В Исландию я так и не попал. До сих пор. Совмещать несовместимое становилось все труднее. Контрасты жизни и ее «изнанки» постоянно напоминали о себе. Но есть ли вообще у жизни изнанка? Мой скромный опыт все время меня убеждал в истине столь же простейшей, сколь и непостижимой: и кровавая дальневосточная драма, и волшебная ночь в Дубровнике — та же жизнь в различных ее проявлениях, прикоснуться к которым, во всей их кричащей несовместимости, выпало на мою долю.
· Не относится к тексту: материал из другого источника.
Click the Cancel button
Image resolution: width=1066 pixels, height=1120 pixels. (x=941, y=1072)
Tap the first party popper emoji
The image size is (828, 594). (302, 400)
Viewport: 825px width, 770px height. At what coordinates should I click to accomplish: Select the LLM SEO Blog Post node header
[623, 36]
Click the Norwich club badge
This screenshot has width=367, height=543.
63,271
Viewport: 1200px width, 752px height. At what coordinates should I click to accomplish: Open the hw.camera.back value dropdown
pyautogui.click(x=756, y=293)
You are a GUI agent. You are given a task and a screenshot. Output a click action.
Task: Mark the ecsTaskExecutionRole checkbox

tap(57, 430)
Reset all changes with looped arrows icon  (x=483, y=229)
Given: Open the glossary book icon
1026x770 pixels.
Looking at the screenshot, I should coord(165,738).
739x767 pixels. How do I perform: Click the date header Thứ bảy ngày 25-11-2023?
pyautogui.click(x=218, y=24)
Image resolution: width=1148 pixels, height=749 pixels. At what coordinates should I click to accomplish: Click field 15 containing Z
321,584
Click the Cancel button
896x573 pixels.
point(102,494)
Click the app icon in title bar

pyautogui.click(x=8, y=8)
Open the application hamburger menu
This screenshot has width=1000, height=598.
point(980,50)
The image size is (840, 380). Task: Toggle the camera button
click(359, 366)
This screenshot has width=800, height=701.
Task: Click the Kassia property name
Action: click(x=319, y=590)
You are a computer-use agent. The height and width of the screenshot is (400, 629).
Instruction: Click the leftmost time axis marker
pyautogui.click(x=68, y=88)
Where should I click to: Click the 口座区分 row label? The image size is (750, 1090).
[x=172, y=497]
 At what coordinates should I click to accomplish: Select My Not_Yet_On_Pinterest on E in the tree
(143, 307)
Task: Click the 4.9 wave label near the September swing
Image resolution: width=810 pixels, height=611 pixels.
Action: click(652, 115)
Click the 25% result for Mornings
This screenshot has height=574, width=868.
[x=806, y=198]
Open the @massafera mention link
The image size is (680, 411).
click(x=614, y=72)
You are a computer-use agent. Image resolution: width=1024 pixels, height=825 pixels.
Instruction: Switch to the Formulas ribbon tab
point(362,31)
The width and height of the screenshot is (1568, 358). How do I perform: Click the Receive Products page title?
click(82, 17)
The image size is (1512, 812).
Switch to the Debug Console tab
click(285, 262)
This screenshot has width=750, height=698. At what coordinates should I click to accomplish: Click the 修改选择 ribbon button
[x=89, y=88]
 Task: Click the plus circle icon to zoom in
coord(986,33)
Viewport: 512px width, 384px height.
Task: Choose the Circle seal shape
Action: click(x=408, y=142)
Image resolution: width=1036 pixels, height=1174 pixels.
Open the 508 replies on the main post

А кошмарный сюжет, казавшийся мне беспримерным, повторился чуть ли не в точности. Один к одному. Об этом узнал я совсем недавно: где-то в Сибири (если не ошибаюсь, в Бурятии) мать и отец после долгих, мучительных истязаний убили ребенка, тоже рожденного будто бы в результате насилия. Так что жизнь продолжается. Во всех своих проявлениях. И это не утешает.
Глава 22.
Пороховая бочка
Мое первое впечатление от Югославии (сентябрь 1964 года): повсюду на крышах домов портреты Тито (куда в большем количестве, чем у нас — Сталина при его жизни), красные звезды, плакаты с непременным присутствием слова «коммунизм», а на первых этажах тех же самых домов аляповатые, кое-как сработанные вывески с именами частных владельцев лавочек и мастерских, словно сошедшие с фотографий времен советского нэпа. Такой она и врезалась в мою память: уже слегка подзабытый нами культ личности размеров невиданных, лозунговая патетика, назойливая коммунистическая символика — с одной стороны, а с другой — свободный рынок, изобилие товаров, открытые границы, творческая раскованность во всем, что касалось стиля и формы, множество фильмов не только зарубежного производства, где «реальный социализм» представал во всей своей наготе. И книжные магазины, набитые антисталинской литературой. Одно это уже вызывало симпатию: страна, где усатого диктатора ненавидели открыто и люто, не могла не казаться бастионом свободы человеку, проведшему почти всю свою жизнь в сталинском раю.
Нужно было посетить Югославию еще не один раз и объехать ее из конца в конец, встретиться с людьми в домашнем кругу, чтобы она открылась изнутри другой стороной, так не похожей на рекламный фасад. За малейшее нарушение партийной дисциплины ломали еще круче, чем у нас. «Голый остров» на Адриатике имитировал ГУЛАГ в самых страшных его вариантах. Милован Джилас, Михайло Михайлов и множество других «отступников»-правдолюбцев сидели в тюрьме. «Удба» — югославская тайная полиция — следила за каждым шагом своих свободных сограждан, а тем более за гостями из великой страны Советов. Но самым большим и печальным открытием была та ненависть, которую питали друг к другу «братские» народы этой «единой» страны, скрепленной общим устремлением к сияющим вершинам коммунизма. Я познал ее, эту ненависть, не из чьих-то рассказов, не умозрительно, а на самом себе.